Genesis as philosophy

ArvesonPT@nswccd.navy.mil
Thu, 2 Sep 1999 10:21:38 -0400

David Campbell wrote:

"An unbeliever must assume that observations are meaningful, that we can
model patterns in these observations, and that things under the same
circumstances behave the same way. Believers have good reason to assume
these, because God created us to be stweards over creation (which requires
the ability to make accurate observations and predictions) and because He
is the same yesterday, today, and forever. This responsibility as stewards
also makes science an important task for the believer."

Seashells is getting at an important observation here.
May I add that the reason "believers have good reason to assume these"
is that these philosophical principles are taught in the Bible, including
Genesis 1. These presuppositions are so often taken for granted by all
sides in debates in the Western culture, that we fail to recognize the
profound
contribution the Bible has made to our Western way of thinking about
knowledge.
Like fish who don't know what water is. But in my view this is really where
the specialness of Genesis (and even its apologetic value) should be
emphasized. Nowadays, as we are increasingly exposed to non-Western
traditions, we can more clearly see the profound contrast in fundamental
philosophical presuppositions that are out there in the world, in Hinduism
and Buddhism, for instance. But science as we know it today came out
of the West, including its Bible-based metaphysics.
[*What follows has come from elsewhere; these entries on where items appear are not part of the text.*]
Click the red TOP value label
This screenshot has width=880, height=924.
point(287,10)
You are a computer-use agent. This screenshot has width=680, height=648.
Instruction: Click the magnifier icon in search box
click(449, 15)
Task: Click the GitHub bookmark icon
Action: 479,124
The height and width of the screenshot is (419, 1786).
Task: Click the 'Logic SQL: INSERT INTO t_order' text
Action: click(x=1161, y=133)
So critics of modern science who call it 'naturalism' and 'materialism' are
short-sighted, or rather parochial, because they fail to see modern
science as a particular viewpoint about the world that is embedded in the
rest of the world's ideologies, and is not always in agreement with them.
In a way it is analogous to the world of pagan Rome, when Christians
were called atheists because they only admitted one God.